Corn Laws abolished
The 26th of June 1846 AD
The end of the Corn Laws in 1846 – the high prices they set before foreign grain could be imported had been reduced twice previously – is one of the great watersheds of British history. It is from this time that the balance of power in Britain shifts from the landed aristocracy to the industrialists and eventually to those employed by those industrialists, reflecting the change in the economic balance in the country: in 1815 agriculture was the greatest part of the economy; but thirty years later the value of industrial output dwarfed it.

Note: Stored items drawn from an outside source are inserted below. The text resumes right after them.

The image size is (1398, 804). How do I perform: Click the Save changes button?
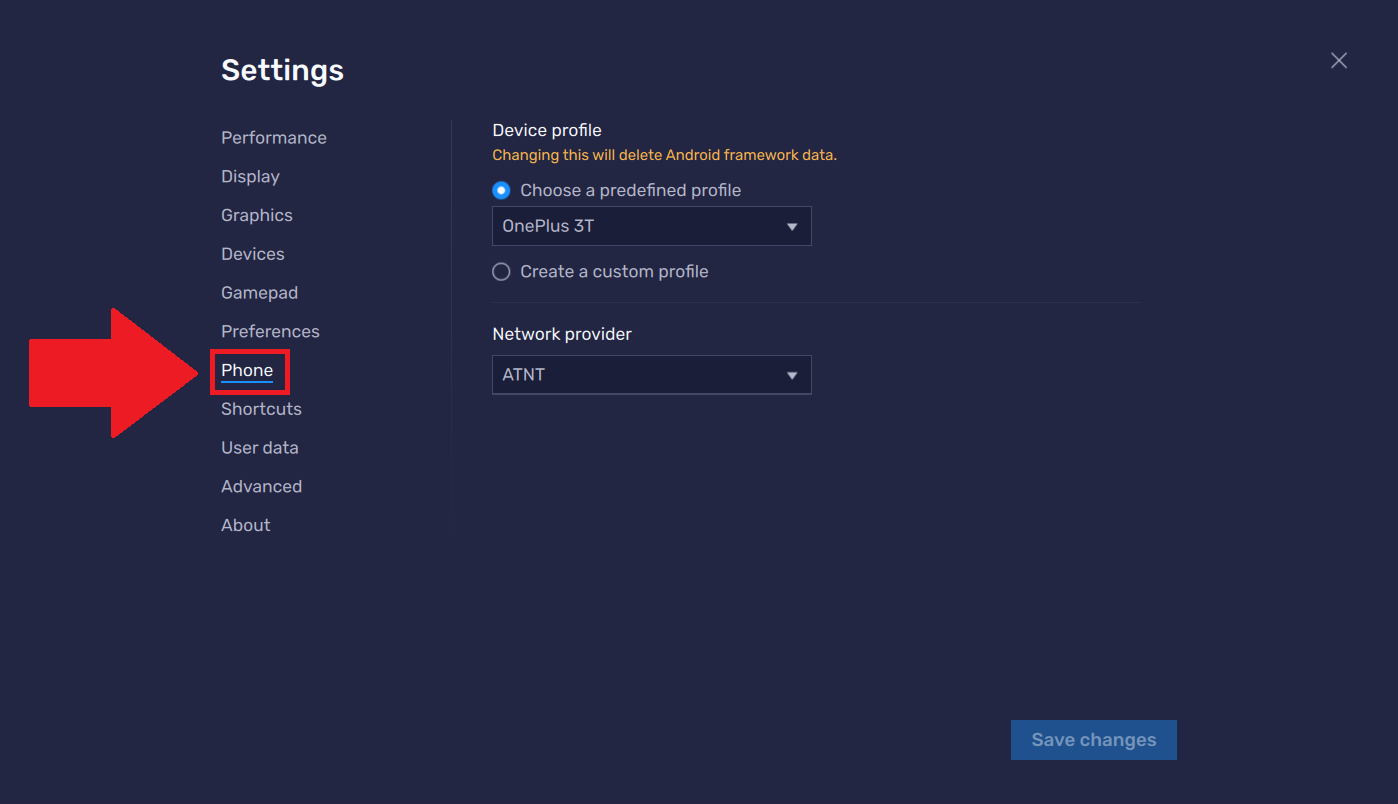1093,739

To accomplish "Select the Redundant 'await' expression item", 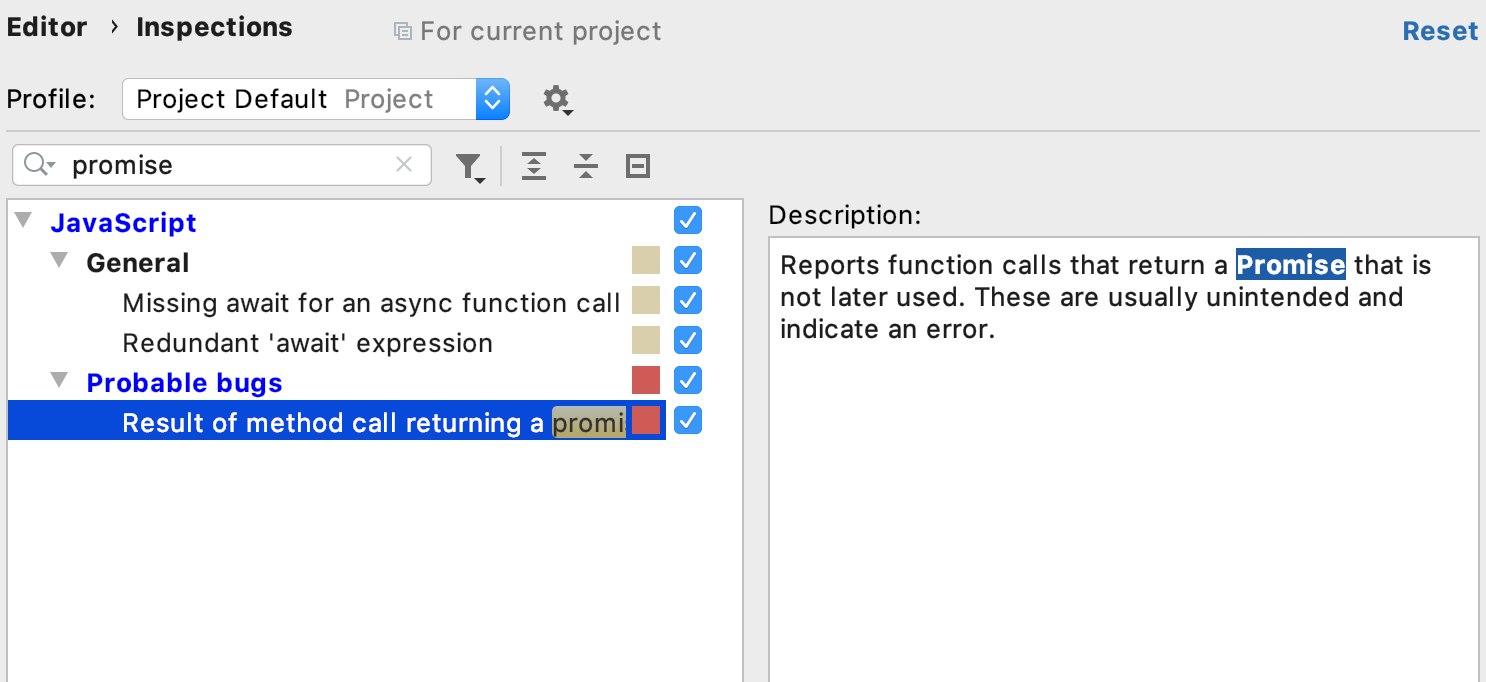I will click(x=307, y=344).
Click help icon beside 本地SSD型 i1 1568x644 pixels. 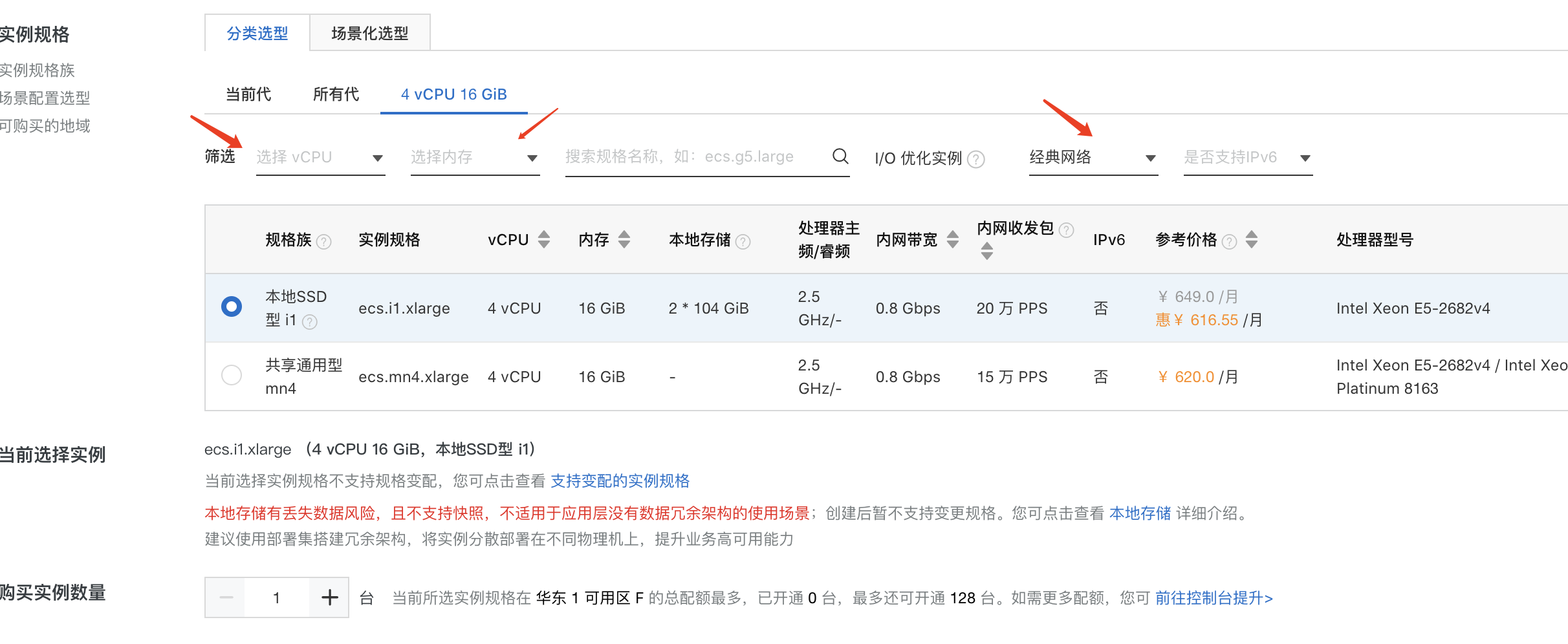click(310, 322)
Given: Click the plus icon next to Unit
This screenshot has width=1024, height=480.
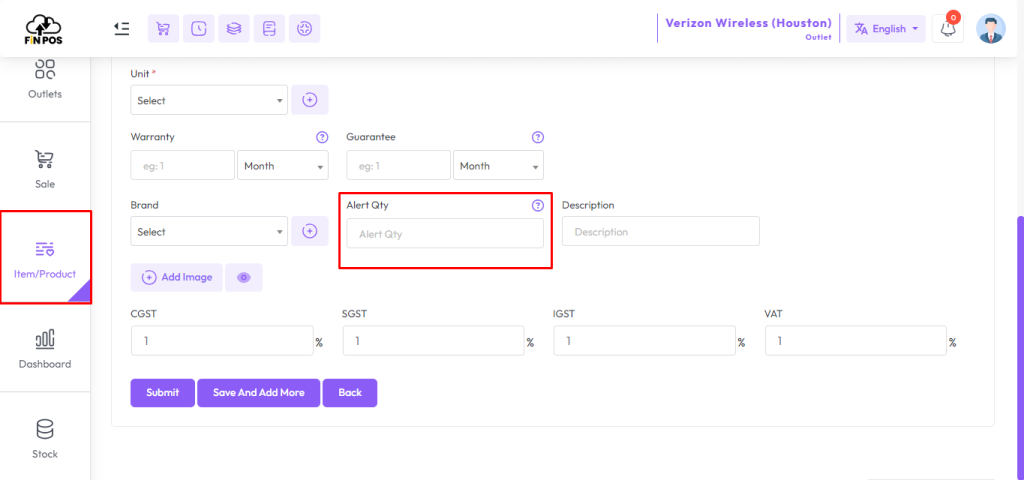Looking at the screenshot, I should click(x=309, y=100).
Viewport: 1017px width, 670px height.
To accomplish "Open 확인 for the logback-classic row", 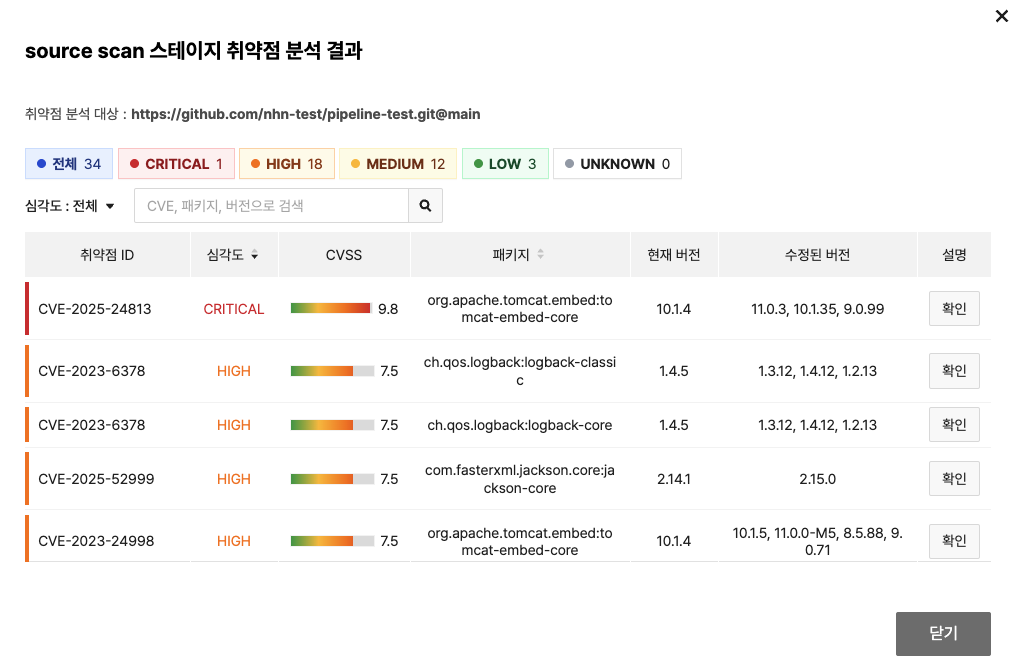I will click(x=954, y=371).
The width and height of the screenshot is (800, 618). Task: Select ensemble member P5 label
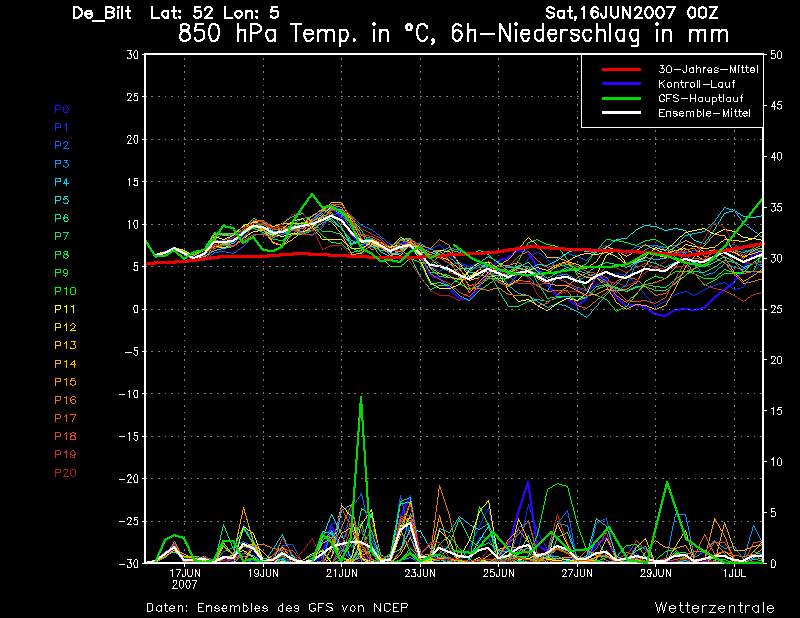click(62, 200)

The Corn Laws had been introduced in 1815, at the end of the Napoleonic Wars, protecting British agriculture by preventing the importation of foreign grain until British grain exceeded a set price. This was done partly to reward the farmers who had invested in their land and machinery to improve the grain harvest – Napoleon had attempted to starve the country during the long wars with France – and partly to prevent British grain producers being overwhelmed by their foreign competitors. It was protectionism.
Radical opposition to the Corn Laws sprang up. The Peterloo Massacre of 1819 happened at a gathering in opposition to the laws. The Anti Corn Law League was established in 1838, with some major industrialists funding it, and MPs John Bright and Richard Cobden as mouthpieces for the league in the Commons.
The Corn Laws were hardest on the poorest, for whom bread was the great staple. But factory owners, disregarding factors closer to home, blamed the high prices for the poor health and low productivity of their workers. And the slump in British industry in the 1840s was likewise blamed on the laws as it was reasoned European grain exporters could afford more British manufactured goods if they could sell their grain in Britain.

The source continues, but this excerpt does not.